Em 2024, a ABIMO ampliou esse trabalho com a criação de um canal exclusivo de denúncias, por meio do qual empresas associadas podem comunicar práticas irregulares. As informações recebidas são analisadas e encaminhadas ao CNCP para subsidiar ações de investigação e fiscalização.
Como parte dessa iniciativa, a Associação já mapeou e notificou mais de 50 links em plataformas de e-commerce, como AliExpress, Shopee e Mercado Livre, onde eram comercializados dispositivos odontológicos sem registro e em desacordo com a legislação sanitária vigente.
Entre as ações que contaram com a atuação da Associação está também o caso da plataforma on-line “Odonto sem Galantia”, que comercializava produtos importados da China sem registro ou autorização da Anvisa. Após denúncias e atuação conjunta com os órgãos competentes, a comercialização dos produtos foi proibida pela Agência e a plataforma foi retirada do ar.
Como desdobramento da operação, o Ministério Público do Paraná e fiscais da Anvisa realizaram uma ação de busca e apreensão na clínica e na residência do cirurgião-dentista responsável pela plataforma, em Ponta Grossa (PR), onde foram apreendidos diversos produtos irregulares (confira aqui a matéria sobre o caso).
Na avaliação de Pereira, iniciativas como essa fortalecem todo o sistema regulatório. “A ABIMO congrega grande parte do setor comprometido com a qualidade e com a segurança dos produtos. Essa representação é importante para que a Anvisa possa garantir regras justas para todos e proteger tanto as empresas quanto a população”, declara.
Fiscalização precisa acompanhar a transformação do mercado
Entre os maiores desafios para os próximos anos está a rápida migração das vendas para os ambientes digitais. Segundo Pereira, a fiscalização precisará evoluir continuamente para acompanhar marketplaces, redes sociais e novos modelos de comercialização que nem sempre possuem relacionamento direto com os órgãos reguladores.
“Os produtos já não são comercializados da mesma forma que eram no passado.
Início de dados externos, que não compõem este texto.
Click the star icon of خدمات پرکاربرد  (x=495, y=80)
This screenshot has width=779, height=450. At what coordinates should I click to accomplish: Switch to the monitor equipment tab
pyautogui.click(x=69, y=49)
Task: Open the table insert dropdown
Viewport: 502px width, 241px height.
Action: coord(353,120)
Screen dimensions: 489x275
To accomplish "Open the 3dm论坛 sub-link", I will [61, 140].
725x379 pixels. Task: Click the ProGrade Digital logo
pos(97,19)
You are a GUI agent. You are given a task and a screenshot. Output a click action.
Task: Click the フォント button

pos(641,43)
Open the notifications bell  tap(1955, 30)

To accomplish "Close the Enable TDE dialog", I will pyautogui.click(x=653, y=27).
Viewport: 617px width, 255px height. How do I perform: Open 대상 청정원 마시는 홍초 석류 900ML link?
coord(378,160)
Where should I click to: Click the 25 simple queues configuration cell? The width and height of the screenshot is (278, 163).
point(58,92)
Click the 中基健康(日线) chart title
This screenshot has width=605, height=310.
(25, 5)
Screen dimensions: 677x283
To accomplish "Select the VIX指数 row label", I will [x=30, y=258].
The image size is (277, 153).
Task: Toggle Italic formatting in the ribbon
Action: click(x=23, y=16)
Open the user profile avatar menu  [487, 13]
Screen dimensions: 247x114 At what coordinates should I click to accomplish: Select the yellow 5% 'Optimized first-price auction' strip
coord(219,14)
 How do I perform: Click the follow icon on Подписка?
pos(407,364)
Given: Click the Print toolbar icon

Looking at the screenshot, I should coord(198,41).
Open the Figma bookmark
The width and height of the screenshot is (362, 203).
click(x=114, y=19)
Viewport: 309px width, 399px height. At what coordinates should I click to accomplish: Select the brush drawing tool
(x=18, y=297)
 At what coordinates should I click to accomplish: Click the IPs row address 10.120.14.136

Precisamos adaptar nossos instrumentos de fiscalização à realidade atual e desenvolver novas formas de atuação para acompanhar esse novo mercado”, enfatiza.
Na avaliação do diretor, o recente reconhecimento da Anvisa pela Organização Mundial da Saúde (OMS) como uma das autoridades regulatórias de referência para dispositivos médicos também reforça a maturidade do sistema regulatório brasileiro. Segundo ele, quanto mais forte for esse ambiente regulatório, menor tende a ser o espaço para produtos irregulares e maior será a confiança internacional na indústria nacional.
“O reconhecimento da OMS demonstra a maturidade do cenário brasileiro. A agência e o setor caminham de mãos dadas: quanto mais forte um, mais forte será o outro”, finaliza.